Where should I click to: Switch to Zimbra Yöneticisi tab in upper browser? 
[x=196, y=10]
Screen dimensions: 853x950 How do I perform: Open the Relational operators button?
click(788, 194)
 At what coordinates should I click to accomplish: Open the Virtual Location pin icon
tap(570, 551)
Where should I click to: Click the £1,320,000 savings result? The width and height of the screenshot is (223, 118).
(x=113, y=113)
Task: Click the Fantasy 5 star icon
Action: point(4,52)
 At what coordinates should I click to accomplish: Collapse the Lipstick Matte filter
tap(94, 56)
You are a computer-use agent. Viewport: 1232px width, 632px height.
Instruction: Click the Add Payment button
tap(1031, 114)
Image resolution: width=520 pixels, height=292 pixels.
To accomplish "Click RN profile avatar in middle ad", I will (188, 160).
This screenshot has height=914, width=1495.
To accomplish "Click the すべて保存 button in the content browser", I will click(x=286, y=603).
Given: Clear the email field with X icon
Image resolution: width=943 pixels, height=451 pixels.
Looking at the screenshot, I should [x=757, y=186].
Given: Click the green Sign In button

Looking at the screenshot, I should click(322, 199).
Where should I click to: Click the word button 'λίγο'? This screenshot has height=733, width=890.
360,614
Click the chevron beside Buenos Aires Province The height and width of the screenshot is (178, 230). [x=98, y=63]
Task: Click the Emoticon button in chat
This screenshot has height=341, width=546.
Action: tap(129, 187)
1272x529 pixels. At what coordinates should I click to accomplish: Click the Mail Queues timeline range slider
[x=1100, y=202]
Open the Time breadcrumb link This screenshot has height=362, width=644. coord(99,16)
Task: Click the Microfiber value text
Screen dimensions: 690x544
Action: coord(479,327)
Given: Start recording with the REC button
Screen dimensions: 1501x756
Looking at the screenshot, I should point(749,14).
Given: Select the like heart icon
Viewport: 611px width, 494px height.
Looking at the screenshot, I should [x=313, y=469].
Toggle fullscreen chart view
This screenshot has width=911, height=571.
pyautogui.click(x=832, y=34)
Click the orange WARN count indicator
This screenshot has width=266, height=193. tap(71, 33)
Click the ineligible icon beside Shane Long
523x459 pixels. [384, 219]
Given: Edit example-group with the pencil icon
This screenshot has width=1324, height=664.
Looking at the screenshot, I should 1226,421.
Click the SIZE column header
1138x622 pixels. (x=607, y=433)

━━━━━━━━

YOUR INSTRUCTIONS — Take the records above and return them exactly as written.

WRITTEN ANSWER —
Where should I click to: Switch to Zimbra Yöneticisi tab in upper browser? 
[x=196, y=10]
Screen dimensions: 853x950 How do I perform: Open the Relational operators button?
click(788, 194)
 At what coordinates should I click to accomplish: Open the Virtual Location pin icon
tap(570, 551)
Where should I click to: Click the £1,320,000 savings result? The width and height of the screenshot is (223, 118).
(x=113, y=113)
Task: Click the Fantasy 5 star icon
Action: point(4,52)
 At what coordinates should I click to accomplish: Collapse the Lipstick Matte filter
tap(94, 56)
You are a computer-use agent. Viewport: 1232px width, 632px height.
Instruction: Click the Add Payment button
tap(1031, 114)
Image resolution: width=520 pixels, height=292 pixels.
To accomplish "Click RN profile avatar in middle ad", I will (188, 160).
This screenshot has height=914, width=1495.
To accomplish "Click the すべて保存 button in the content browser", I will click(x=286, y=603).
Given: Clear the email field with X icon
Image resolution: width=943 pixels, height=451 pixels.
Looking at the screenshot, I should [x=757, y=186].
Given: Click the green Sign In button

Looking at the screenshot, I should click(322, 199).
Where should I click to: Click the word button 'λίγο'? This screenshot has height=733, width=890.
360,614
Click the chevron beside Buenos Aires Province The height and width of the screenshot is (178, 230). [x=98, y=63]
Task: Click the Emoticon button in chat
This screenshot has height=341, width=546.
Action: tap(129, 187)
1272x529 pixels. At what coordinates should I click to accomplish: Click the Mail Queues timeline range slider
[x=1100, y=202]
Open the Time breadcrumb link This screenshot has height=362, width=644. coord(99,16)
Task: Click the Microfiber value text
Screen dimensions: 690x544
Action: coord(479,327)
Given: Start recording with the REC button
Screen dimensions: 1501x756
Looking at the screenshot, I should point(749,14).
Given: Select the like heart icon
Viewport: 611px width, 494px height.
Looking at the screenshot, I should [x=313, y=469].
Toggle fullscreen chart view
This screenshot has width=911, height=571.
pyautogui.click(x=832, y=34)
Click the orange WARN count indicator
This screenshot has width=266, height=193. tap(71, 33)
Click the ineligible icon beside Shane Long
523x459 pixels. [384, 219]
Given: Edit example-group with the pencil icon
This screenshot has width=1324, height=664.
Looking at the screenshot, I should 1226,421.
Click the SIZE column header
1138x622 pixels. (x=607, y=433)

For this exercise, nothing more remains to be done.